Since __getitem__ only uses 1 idx, there isn’t a way to load multiple file and each of their lines?

Can someone point me to the right direction?

7 Likes

torch.utils.data.ConcatDataset maybe helpful

http://pytorch.org/docs/0.3.0/data.html#torch.utils.data.ConcatDataset

2 Likes

I was looking at ConcatDataset too, but one of my question is does it support shuffle between datasets?

Let’s say I have 2 datasets, A, and B.

Can data be shuffled from A to B, and B to A? From the code (I don’t understand the code 100%), it seems that data within their own dataset are shuffled.

yes

shuffle was performed by dataloader.

Gotcha, I’ll try to use ConcatDataset.

Thanks for your help. Really appreciated your help!

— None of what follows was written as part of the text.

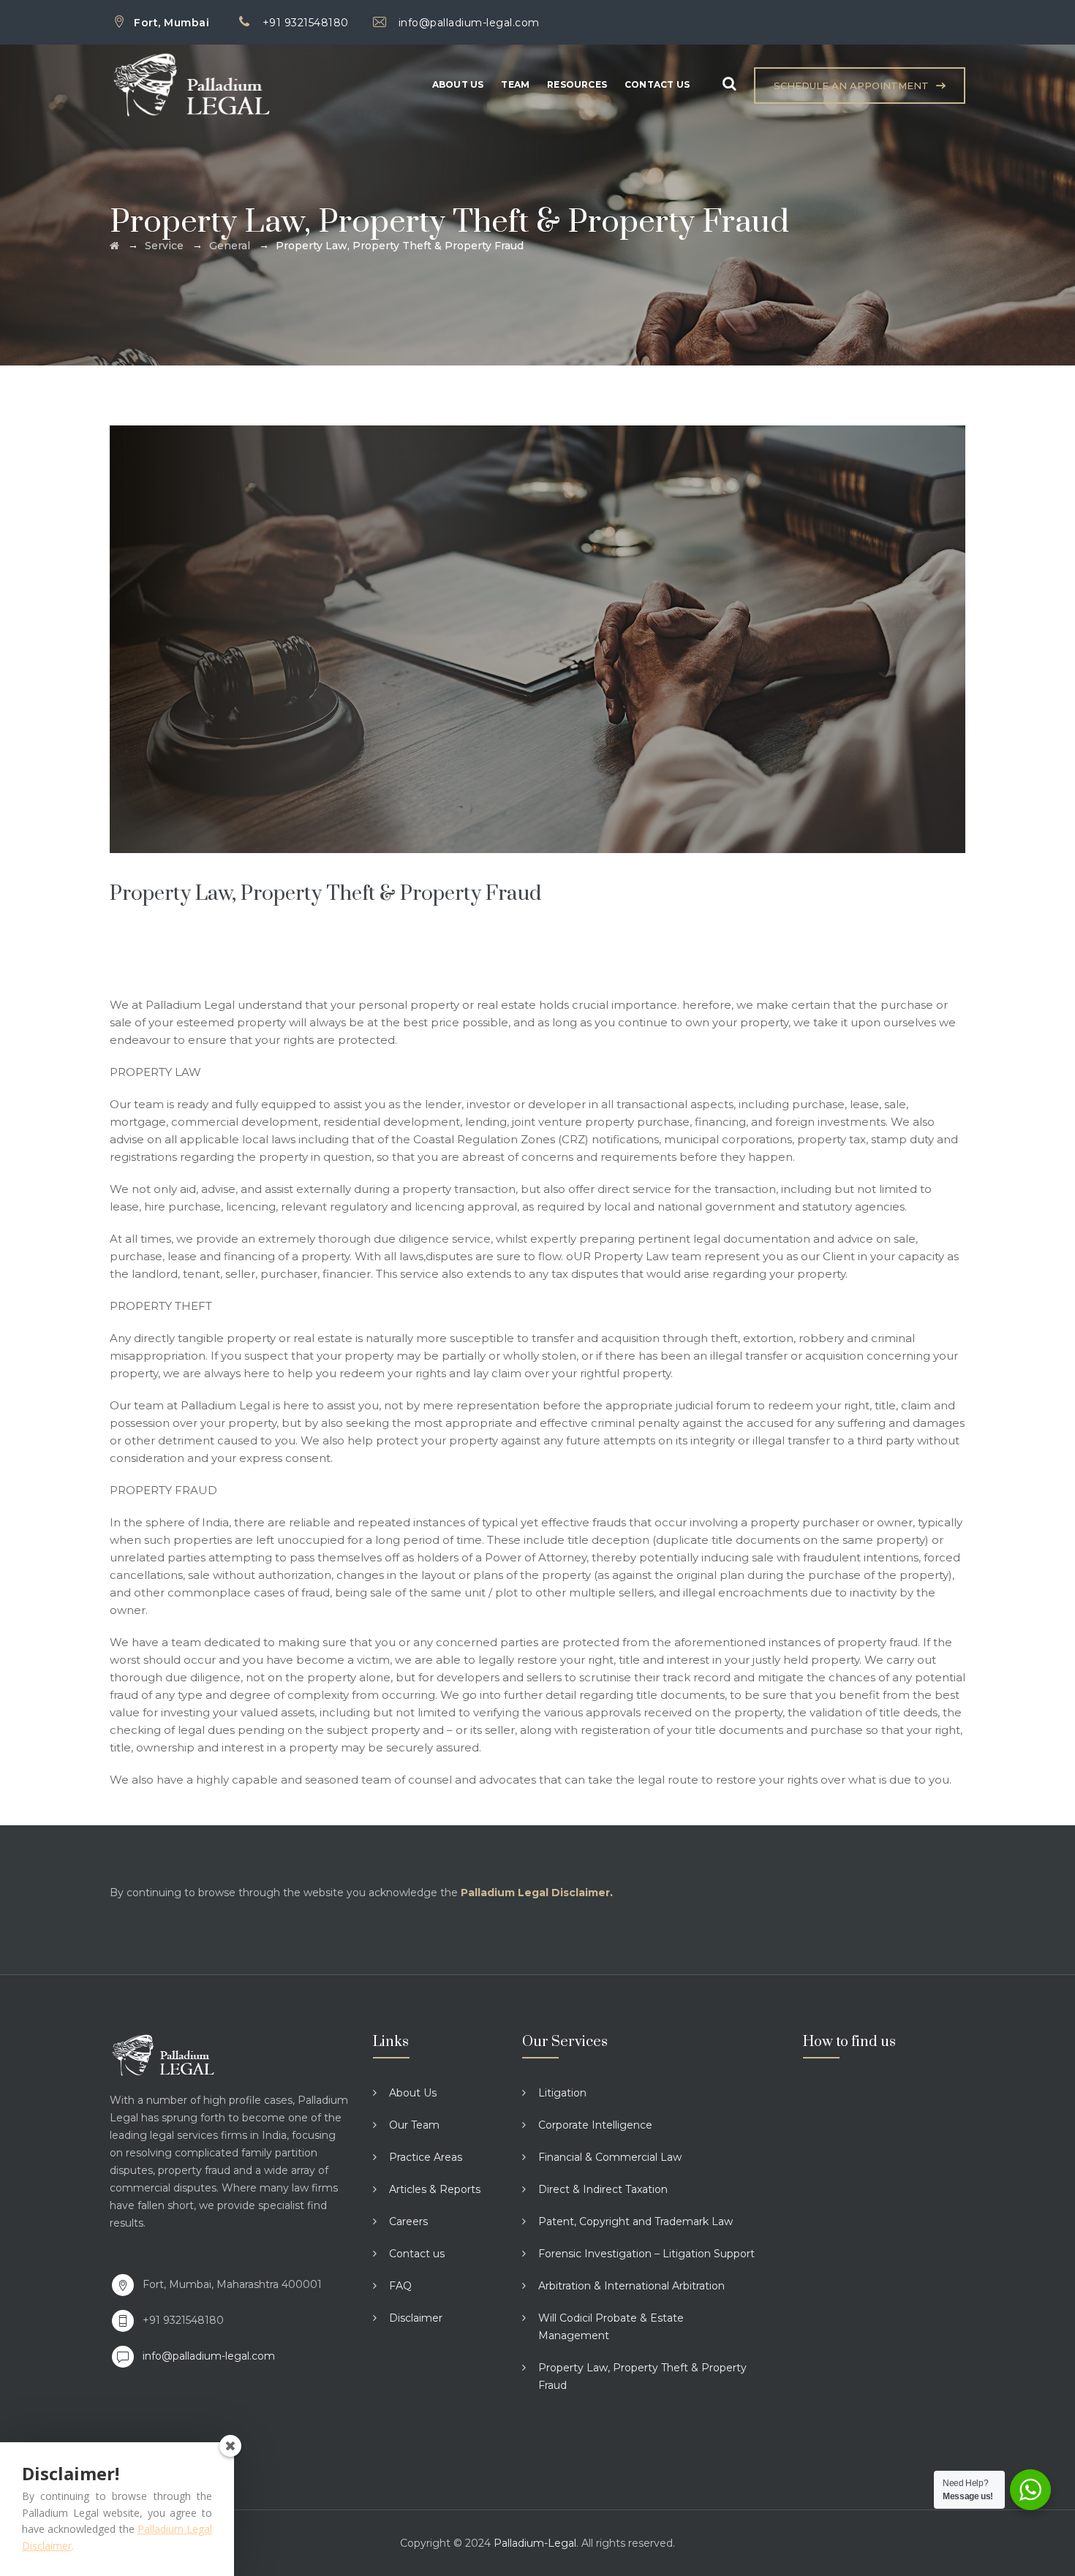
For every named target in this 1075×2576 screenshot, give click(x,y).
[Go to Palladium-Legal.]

So, does it mean I need to create a Dataset for every file in the directory? I have like 118 million train rows split in 3000 files.

Assuming there are N rows in each file (which now is Dataset), will the ConcatDatastet read individual Datasets into memory?

1 Like

I created one dataset for each file, and if there’s only 3000 files then it isn’t that much to hold it inside an array (object that has a reference to).

If you wrote your DataSet with linecache, then it won’t read each file into memory.

At least this is my observation after reading more files than my computer’s memory can support.

class LazyTextDataset(Dataset):
    def __init__(self, filename):
        self._filename = filename
        self._total_data = int(subprocess.check_output("wc -l " + filename, shell=True).split()[0]) - 1

    def __getitem__(self, idx):
        line = linecache.getline(self._filename, idx + 1)
        csv_line = csv.reader([line])
        return next(csv_line)
      
    def __len__(self):
        return self._total_data

path = /where_csv_files_are_dumped/
files = list(map(lambda x : path + x, (filter(lambda x : x.endswith("csv"), os.listdir(path)))))
datasets = list(map(lambda x : LazyTextDataset(x), files))
dataset = ConcatDataset(datasets)

This should work for multiple csv files where each row is represented by a training example.

2 Likes

I am going to be working with many files, that all can’t fit into memory at the same time.

Since the data is text that I would like to be loaded quickly, I was hoping to use ether pytorch.load/pickle files, or pandas/parquet files.

However, it looks like ConcatDatastet can’t work for my case, since there’s no way to load specific lines only, like with csv files and linecache.getline, so I’ll have to load all the files at once.

So now I’m thinking I’ll just load a fraction of the files, as much as will fit in memory, and do a ConcatDatastet for those files. Perhaps using pytorch multiprocessing to load those several files at once. And then use ConcatDatastet of that chunk.

I’ll probably have to code additional shuffling code for shuffling among the chunks.

Does this strategy sound like the best approach? Or are there some additional Pytorch tools that can help me around this?

Hey @Santosh-Gupta, if you’re looking for lazy loading for parquet files I’d recommend exploring https://github.com/vahidk/tfrecord or https://github.com/uber/petastorm.

  • TFRecord would require you to go from parquet to tfrecord.
  • Petastorm should work out of the box.
1 Like

Sorry !I’m new to pytorch.I want to check my guess is right.
while calling getitem in LazyTextDataset ,it will generate I/O one time.
For example, if my training dataset is 40000 ,it will generate I/O 40000 time.
Is it time-consuming job while we have to read training data?

I have been trying to use this method to go through my dataset of around one thousand csv files, each containing about 300k lines (one training sample per line).

This method leads to a slow buildup of CPU memory as I iterate through the batches until it crashes.

I have tried putting in linecache.clearcache() at the end of each batch but it isnt clearing up the memory.

Did you find a solution to this? It seems like exactly what I am trying to implement.